Hay otras varias formas de traicionar a esos muertos, pero todas se resumen en hacer concesiones inicuas al proyecto de sus asesinos y sus cómplices. Traicionarles significa olvidar, disculpar o disponerse a aceptar en alguna porción la razón por la que fueron muertos, en lugar de condenar abiertamente su ilegitimidad de antes y de ahora. Se humillaría de nuevo a las víctimas si viniera a sentarse que su muerte ha sido políticamente en balde; que, junto a haber sufrido un mal irreparable, ni siquiera se les otorga el peso debido a la hora de clausurar tanto horror. Mejor dicho, que cuentan más en beneficio de ETA y de sus cómplices, porque su carga insoportable ha inclinado al fin la balanza en su contra. Decimos abominar del terror que abatió a mil conciudadanos, pero no tanto de la empresa política por la que fueron abatidos.

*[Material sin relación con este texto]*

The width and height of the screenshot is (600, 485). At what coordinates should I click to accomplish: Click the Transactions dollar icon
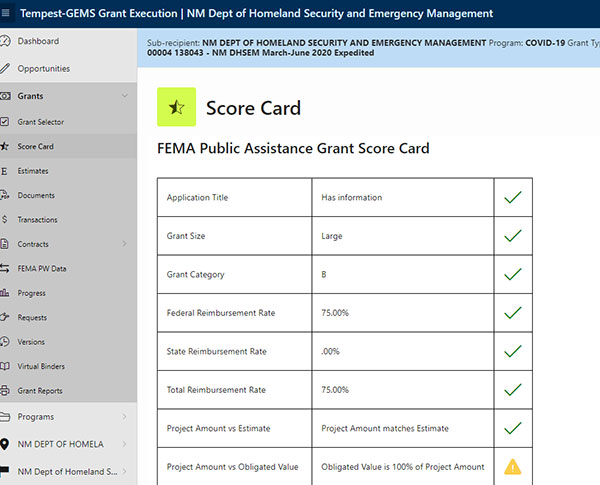pos(5,220)
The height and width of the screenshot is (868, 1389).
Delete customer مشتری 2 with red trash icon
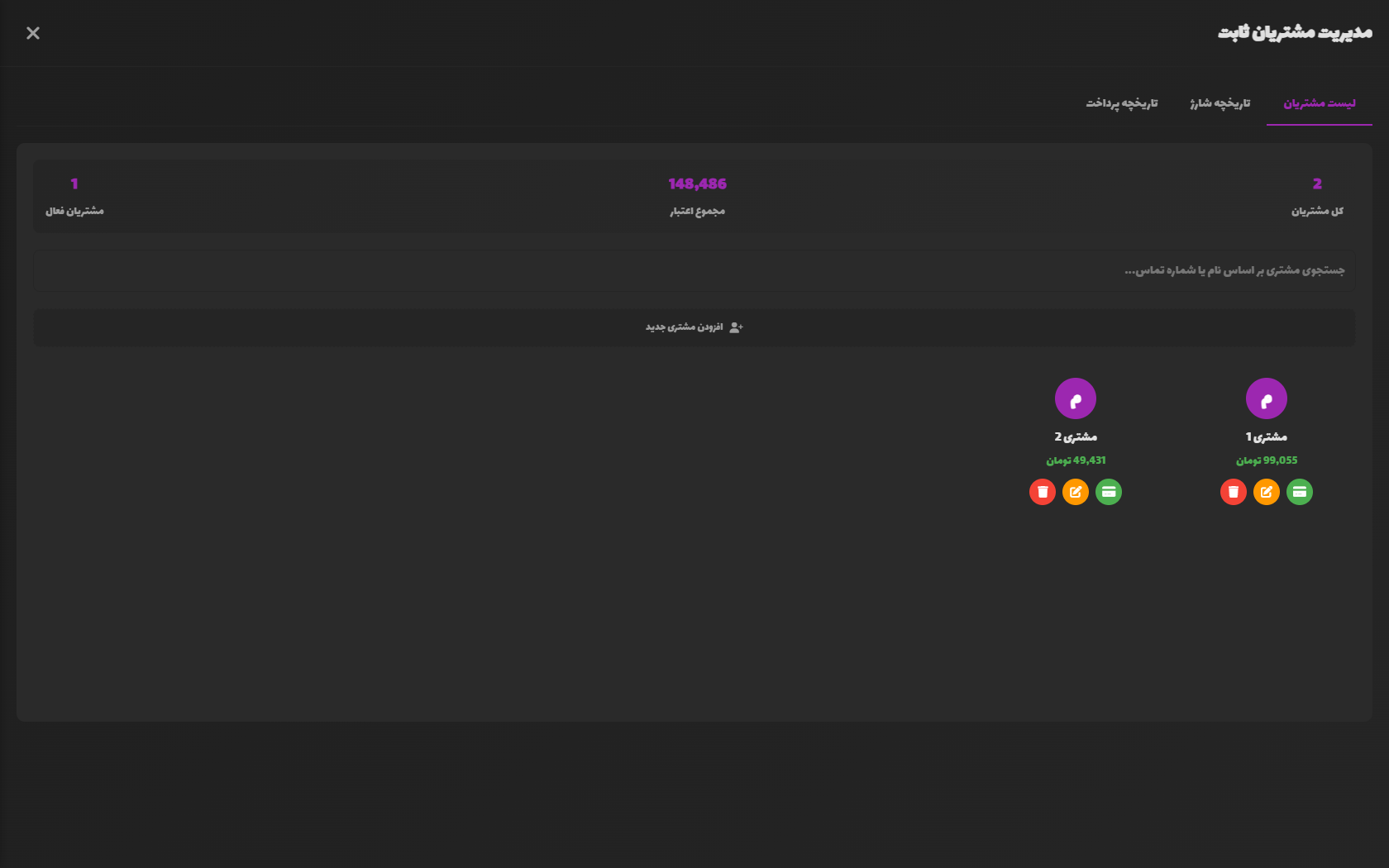1042,492
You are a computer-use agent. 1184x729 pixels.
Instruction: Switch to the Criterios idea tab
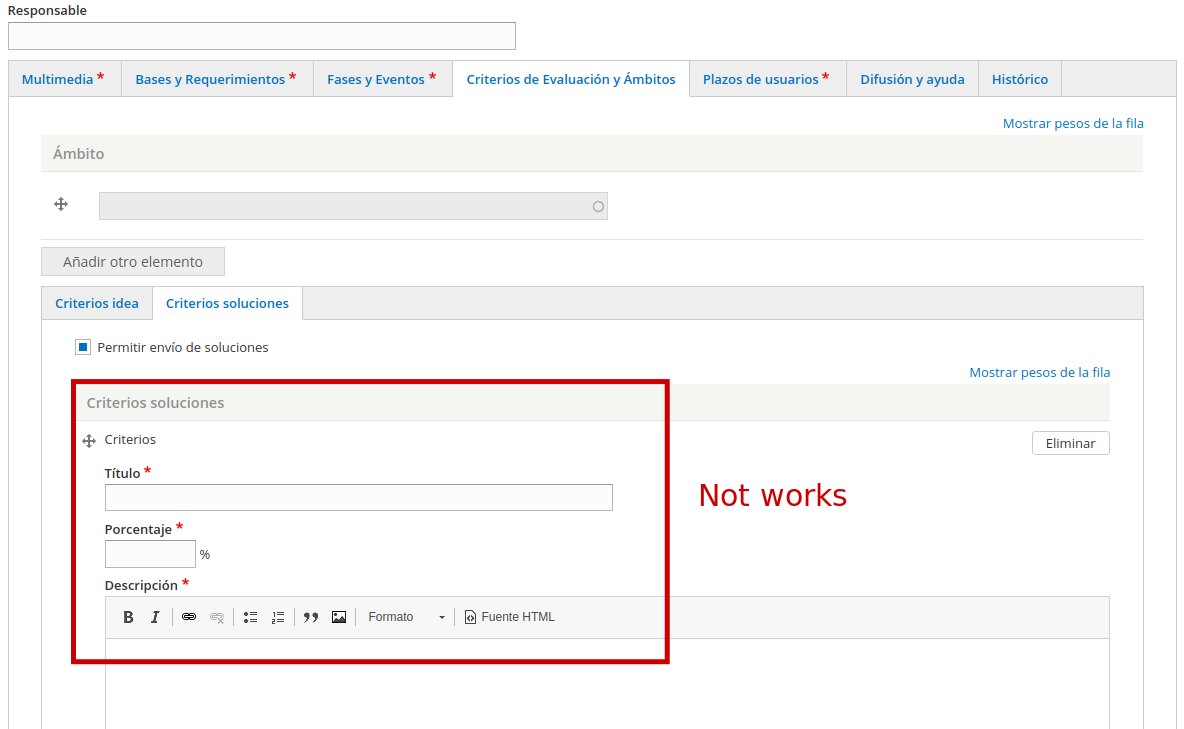pyautogui.click(x=96, y=302)
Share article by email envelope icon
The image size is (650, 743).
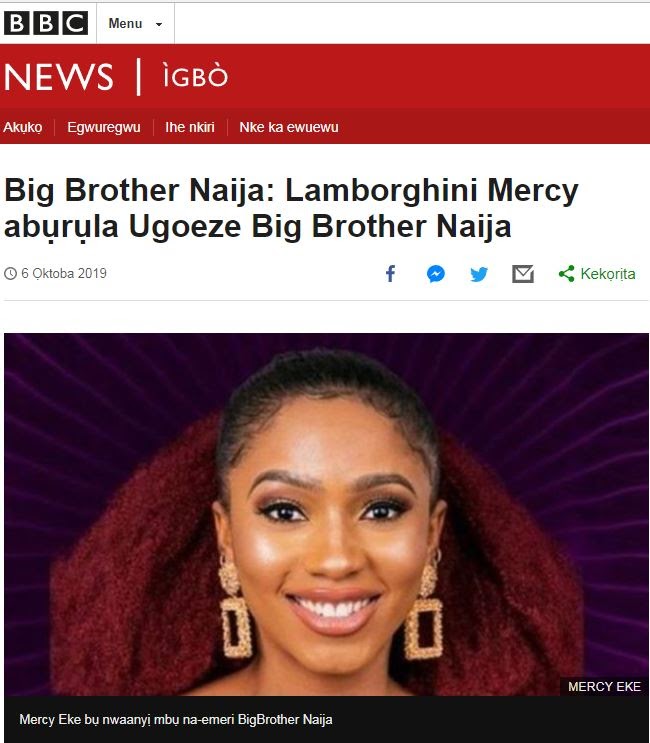(523, 274)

De manera que no basta con buscar la paz a secas, que eso exigiría tan sólo la disolución de una cuadrilla de malhechores. Hay que buscar una paz justa, y la única paz justa (y por ello estable) será la que empiece por el reconocimiento de que el terror fue una rebelión injusta; que siga con la demanda de perdón y la reparación posible a las víctimas; y que termine reponiendo la voluntad libre de la ciudadanía. Y esto último quiere decir que, al calor de este proceso, no medren quienes justificaron a los terroristas o se han opuesto con ardor a la ilegalización de sus compinches. Tendría gracia que sacaran partido de la paz los que bastante provecho obtuvieron ya de la "guerra".

Y con todo... Con todo, tal vez esa paz sea imposible sin pagar algún precio por ella, siquiera fuera en moneda humanitaria. Pero ¿me dejarán que asome aquí dos preocupaciones principales? Una es que los mismos portavoces de las víctimas sometan un eventual perdón público a su propio perdón privado. Este perdón privado, que sólo a ellas compete por su estricta naturaleza moral, entraña un acto heroico que cabe admirar, pero no exigirles; el público, en cambio, es la excepcional medida de gracia que la autoridad política tendría derecho a arbitrar como ineludible exigencia del bien común. Si no se defrauda un poco a los muertos, en lugar de la paz tendríamos una cadena infinita de deudas insatisfechas. Tan preocupante como eso sería que la carencia de convicciones o el exceso de pragmatismo predispusieran a nuestro Gobierno a un desembolso inadmisible. No nos jugamos el final de ETA, sino su derrota civil. Así que honrará al vencedor mostrar clemencia hacia los vencidos, pero esta "guerra" ha de terminar con vencedores y vencidos: los justos vencedores y los justamente vencidos en virtud de la lógica democrática.

Porque traicionar a los muertos es traicionar sobre todo a los vivos. Y la mayoría de los vivos no queremos habitar una sociedad en la que la violencia de algunos se haya cobrado lo que las gentes no le daban, en la que el terror se haya vuelto innecesario tan sólo porque ya alcanzó lo que perseguía. Tampoco nos conformamos con vivir allí donde se sigan cultivando premisas y pregonando supuestos derechos que alienten el odio entre nosotros y con los vecinos. A fin de cuentas, y mi interlocutor seguro que lo sabe, "resolver los problemas de los vivos" no se reduce a impedir que ETA vuelva a matar. No sólo es eso. En el País Vasco, deponer las armas será un primer paso en el largo camino de recuperar la ciudadanía perdida.

Aurelio Arteta es catedrático de Filosofía Moral y Política de la UPV.